Yes, Covid-19 has no doubt left a mark in the architectural world, and will influence future building designs. Interestingly, highly infectious diseases have a long history of influencing changes in architecture. For example, the fear of tuberculosis contamination in the 1930s shaped modern architecture. Since more people are working at home, buildings, such as the Official One Delisle, have been reimagined to cater to the new normal.
A change from open floor plans for homes
During the pandemic, many people discovered that the open kitchen, dining and living room plans are not ideal when working from home, especially when children are attending online classes. This is one of the factors homeowners will no doubt be looking out for when searching for a new home because they don’t want to risk having everyone in the same room attending different online meetings and classes. So, instead of having these rooms flowing together, architects may consider walls to separate them.
Bedrooms may also need to be spaced apart since they may also be used as workspaces. More space may be required for desks. After being locked indoors for months, many homeowners have come to appreciate the importance of having an outdoor space that gives the family privacy, and at the same time offers refuge when the family is tired of being indoors. This space may become critical in the present and future architectural designs.
Reinventing office space
A few years back, offices transitioned from cubicles to open floor plans where more employees could work together in the same space. At the time, this was considered maximum use of available space, and many businesses believed the cooperation between workers improved productivity. Unfortunately, this arrangement suddenly came into question with the emergence of Covid-19.
One of the reasons many workers started working from home was because the open office plans encouraged the spread of Covid-19. Architects will now have to find ways to ensure workers are working at least six feet apart. Flexibility and adaptability are likely to be core concepts in design where rooms can be fitted with semi-permanent walls to make the environment safer.

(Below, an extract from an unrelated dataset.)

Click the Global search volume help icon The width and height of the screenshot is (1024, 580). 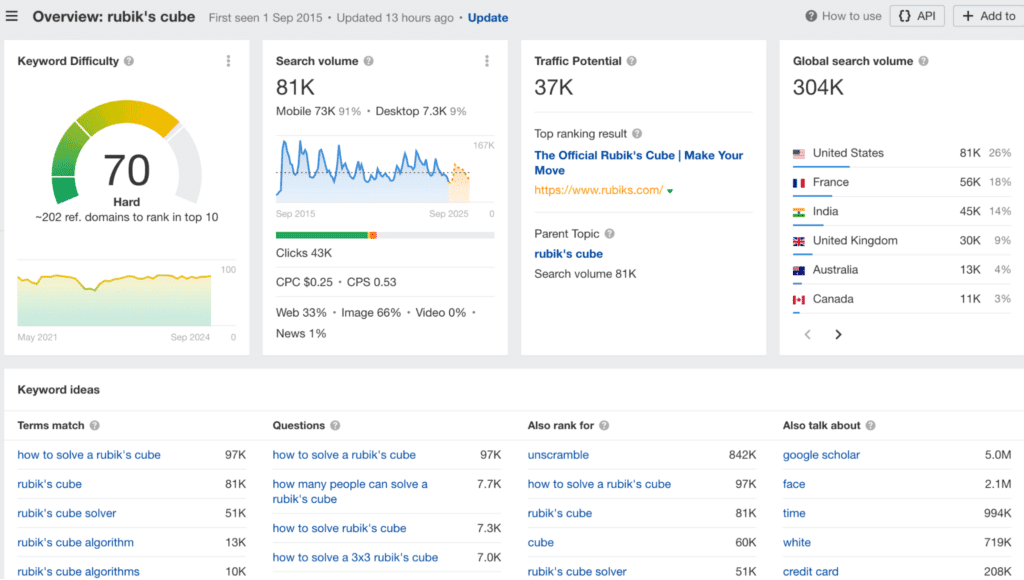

Increased use of pre-approved building designs
During the pandemic, lockdown measures were put in place because hospitals were filling up at an unsustainable rate. The demand for healthcare facilities forced architects to become creative and build facilities within the shortest time possible. In Wuhan, a hospital was constructed in 10 days! The average time it takes for a hospital building to be complete is usually six to ten years.
So, instead of building designs undergoing the rigorous process of design, budgeting, redesign and a long construction process, architects are likely to consider the use of pre-approved designs and prefabricated pieces for some projects.
Touchless technology and the use of antiviral materials
The details in building designs are also going to be quite different as touchless technology will be incorporated to remove possibilities of viral transmission. In places where contact is unavoidable, antimicrobial materials, like copper, will be utilized. Ultraviolet disinfection technology may also be included in design plans.
The new normal is a term that is used frequently to illustrate how much life will change after the Covid-19 pandemic. Architectural plans will have to incorporate these changes to make it safer for people, especially in public spaces.